The best place to start learning the tidyverse is R for Data Science (R4DS for short), an O’Reilly book written by Hadley Wickham and Garrett Grolemund. It’s designed to take you from knowing nothing about R or the tidyverse to having all the basic tools of data science at your fingertips. You can read it online for free, or buy a physical copy.

We highly recommend pairing R4DS with the RStudio cheatsheets. These cheatsheets have been carefully designed to pack a lot of information into a small amount of space. You can keep them handy at your desk and quickly jog your memory when you get stuck. Most of the cheatsheets have been translated into multiple languages.


Online courses

  • Writing functions in R by Hadley and Charlotte Wickham, hosted on datacamp. This course will teach you the fundamentals of writing functions in R so that, among other things, you can make your code more readable, avoid coding errors, and automate repetitive tasks.

  • Data visualisation with ggplot2 by Rick Scavetta, hosted on datacamp. Covers the basics of ggplot2. Followed by part 2 which covers more advanced topics.
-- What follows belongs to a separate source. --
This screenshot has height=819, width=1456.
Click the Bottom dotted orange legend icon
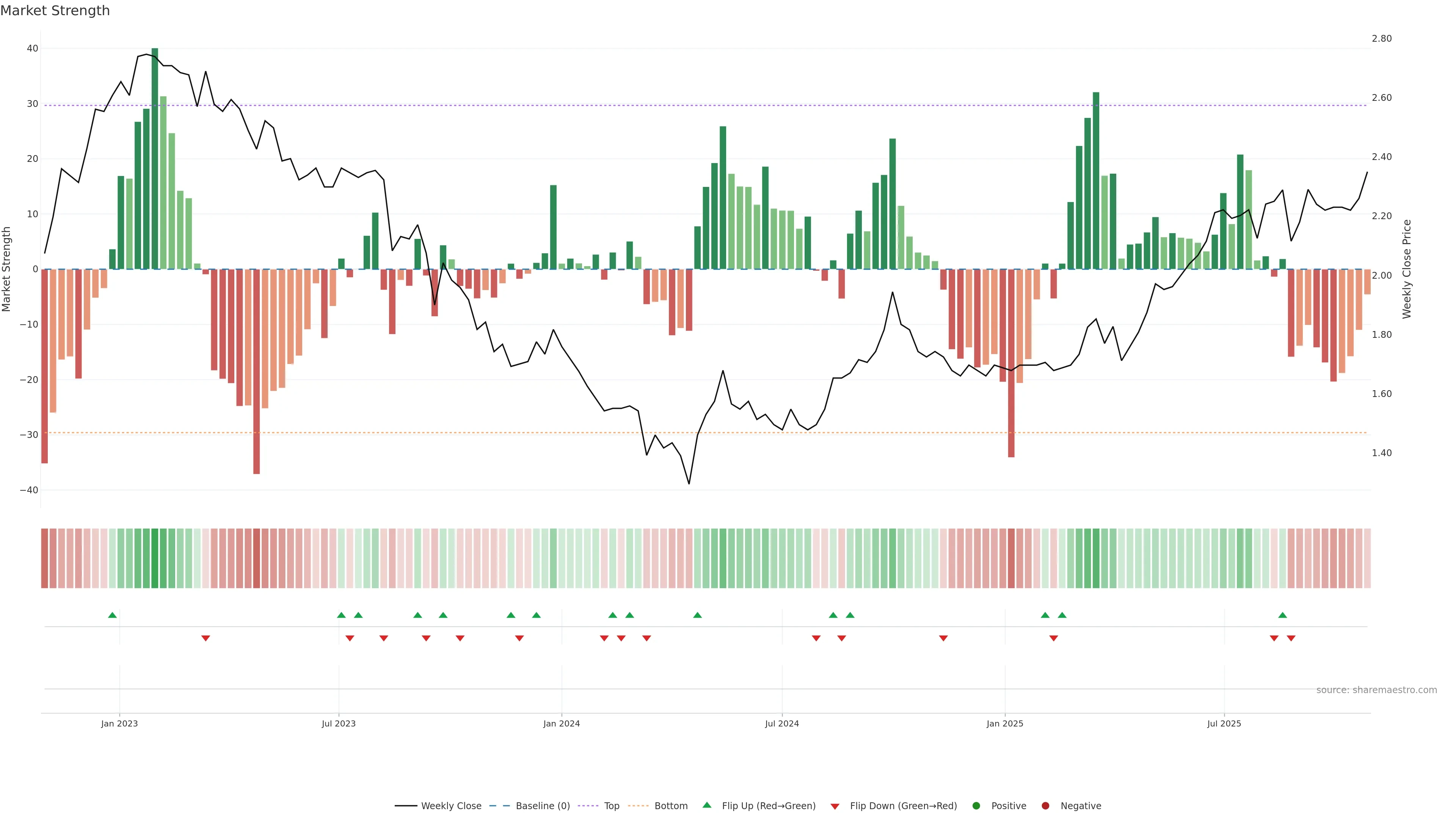point(638,805)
  • Exploratory data analysis in R: case study by David Robinson, hosted on datacamp. This course brings ggplot2 and dplyr to action on a real dataset, also introducing broom for tidying model output and how to tidy up data to help you explore your dataset.

University courses

  • Data Challenge Lab. Stanford University; Hadley Wickham and Bill Behrman. This is a 5-unit course using a flipped classroom. The curriculum is designed to cover each main thread of R4DS multiple times, diving a little deeper at each pass.
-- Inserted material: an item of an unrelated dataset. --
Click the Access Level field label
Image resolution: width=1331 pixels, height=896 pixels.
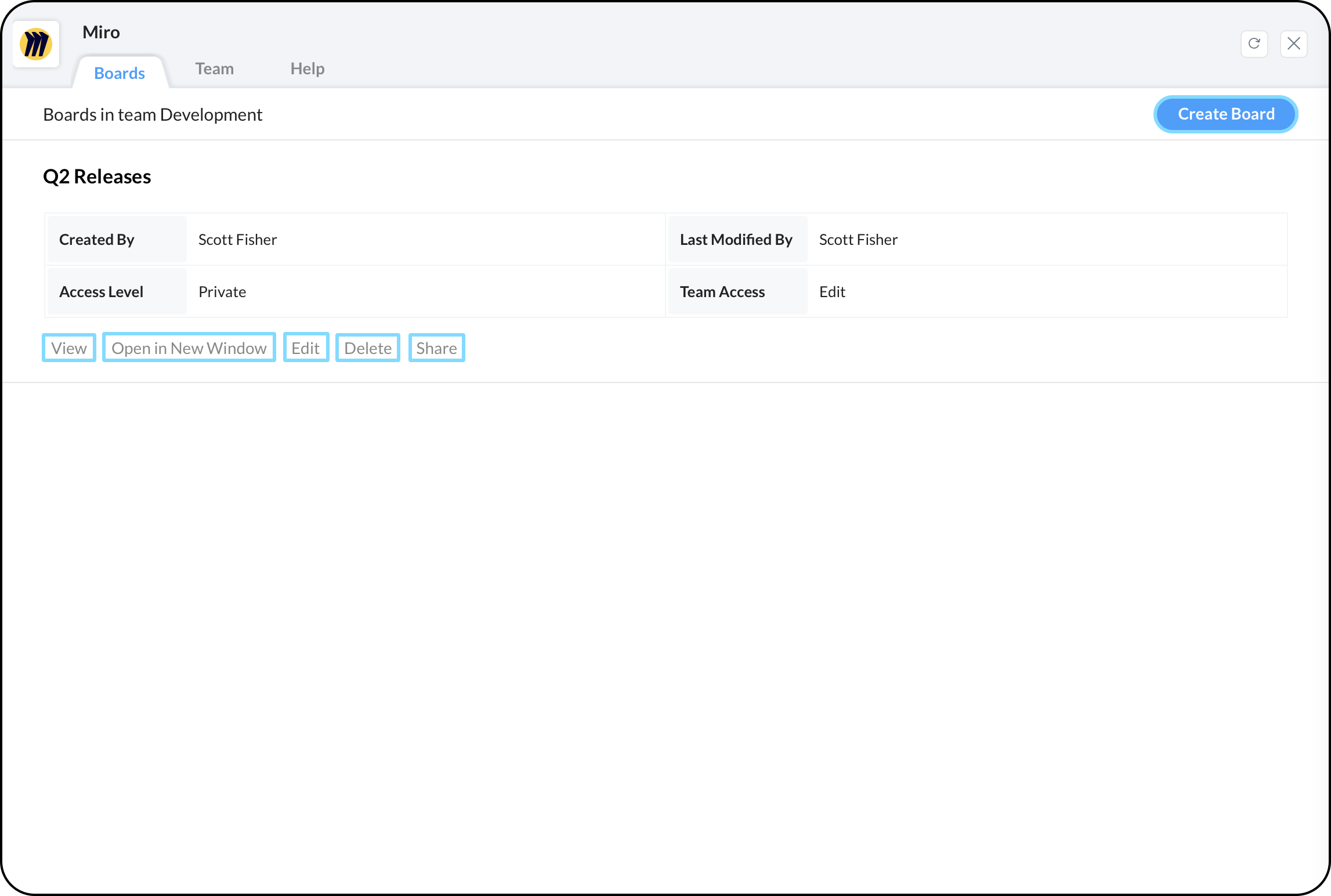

  • M.Sc. Industrial Analysis: An International Perspective. HEC Montreal; Thierry Warin. Graduate program in Data Science for International Business (DS4IB), where students learn how to use RStudio, RMardown, the tidyverse and open data in a reproducible research workflow. Hosted at Dr.HECtoR.
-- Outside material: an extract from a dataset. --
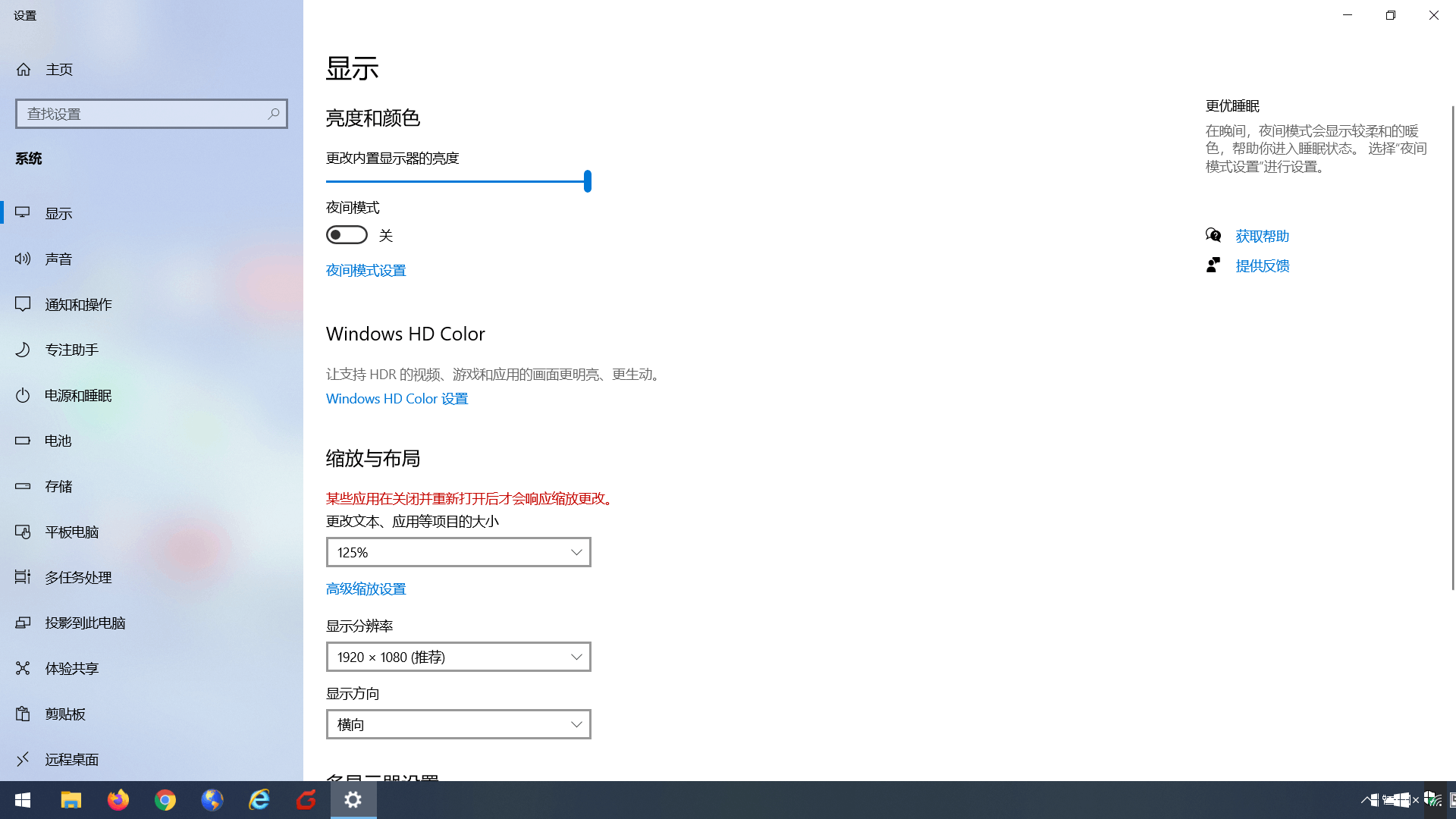Expand the 125% scaling dropdown
This screenshot has height=819, width=1456.
(x=458, y=552)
  • Better Living with Data Science. Duke University; Mine Cetinkaya-Rundel. Data Science course for first year undergradiates with little to no computing background. Combines techniques from statistics, math, computer science, and social sciences, to learn how to use data to understand natural phenomena, explore patterns, model outcomes, and make predictions. Data wrangling, exploratory data analysis, predictive modeling, data visualization, and effective communication of results. Discussions around reproducibility, data sharing, data privacy.

  • Statistical Computing Duke University; Colin Rundel. MS level statistical computing course focusing on Best practices and software development for reproducible results, selecting topics from: use of markup languages, understanding data structures, design of graphics, object oriented programming, vectorized code, scoping, documenting code, profiling and debugging, building modular code, and version control-all in contexts of specific applied statistical analyses.


  • Stat545; UBC; Jenny Bryan. Data wrangling, exploration, and analysis with R


  • Stat405; Hadley Wickham, Rice University. Mainly included for historical interest - you can see some of the work that lead up to the creation of the tidyverse.